When Someone Dies Without Making A Will
Usually when a person dies, their Estate is divided according to their Will. This means that their estate goes to who they want, how they want. If a person dies intestate, then laws known as laws of intestacy come into effect. These laws place relatives in a priority order of who inherits the estate, starting with the spouse. After the husband, wife, or civil partner, the order is:
- Great grandchildren
- Nieces and nephews
- Other close relatives
When someone dies intestate, only a beneficiary of the estate can apply for the authority to administer the estate. This person will be known as the administrator of the estate (as opposed to an executor when there is a Will). The role of the administrator is very similar to the role of the executor.
The administrator must apply to the Probate Registry for a legal document called a grant of letters of administration. This document grants them legal authority to deal with the deceased person’s assets and administer their estate. Without this document, the administrator will not be able to sell their property and they may not even be able to close their bank accounts.
Contesting Probate Without A Will
If the person had no Will and you feel that they would have left you something if they had made a Will, you can make an Inheritance Act claim. The Inheritance (Provision for Family and Dependants) Act 1975 is
“An act to make fresh provision for empowering the court to make orders for the making out of the estate of a deceased person of provision for the spouse, former spouse, child, child of the family or dependant of that person; and for matters connected therewith.”

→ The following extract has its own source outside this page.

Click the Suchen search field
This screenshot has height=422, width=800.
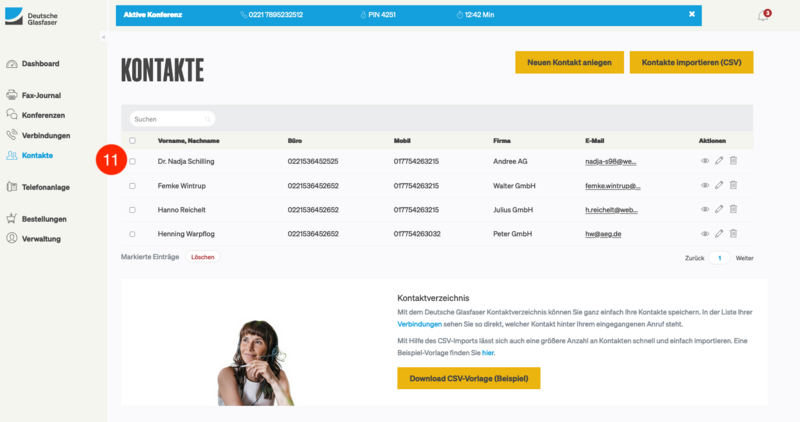tap(170, 119)
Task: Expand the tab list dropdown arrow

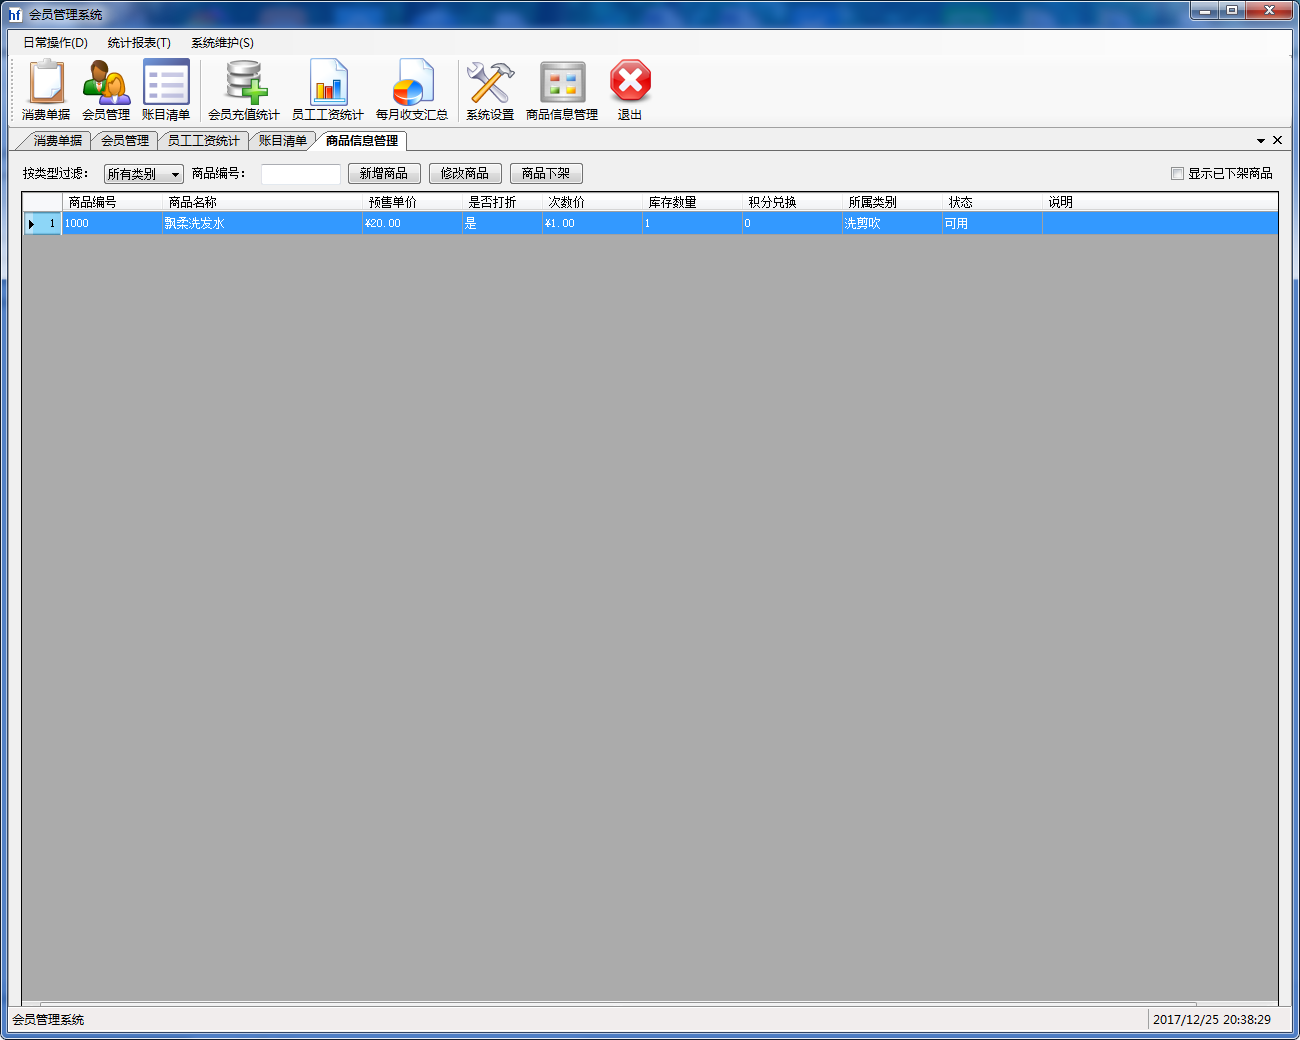Action: [1261, 140]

In simple terms, the act ensures when a person passes away, every beneficiary earns a provision. A beneficiary is anyone who receives something in a Will. Inheritance Act claims are claims certain categories of people make against the estate of a deceased person.
These people are:
- A spouse/civil partner of the deceased
- A former spouse/civil partner
- Children of the deceased, including children or adoption or those reasonably brought into a family
- Financial dependants of the deceased
- In certain cases, cohabitees
How We Can Help
Here at The Inheritance Experts we work with solicitors who have years of experience dealing with all manner of inheritance claims. This includes Inheritance Act claims. So contact us today by filling in our contact form or by calling us on 01614138763 to speak to one of our friendly knowledgeable advisors.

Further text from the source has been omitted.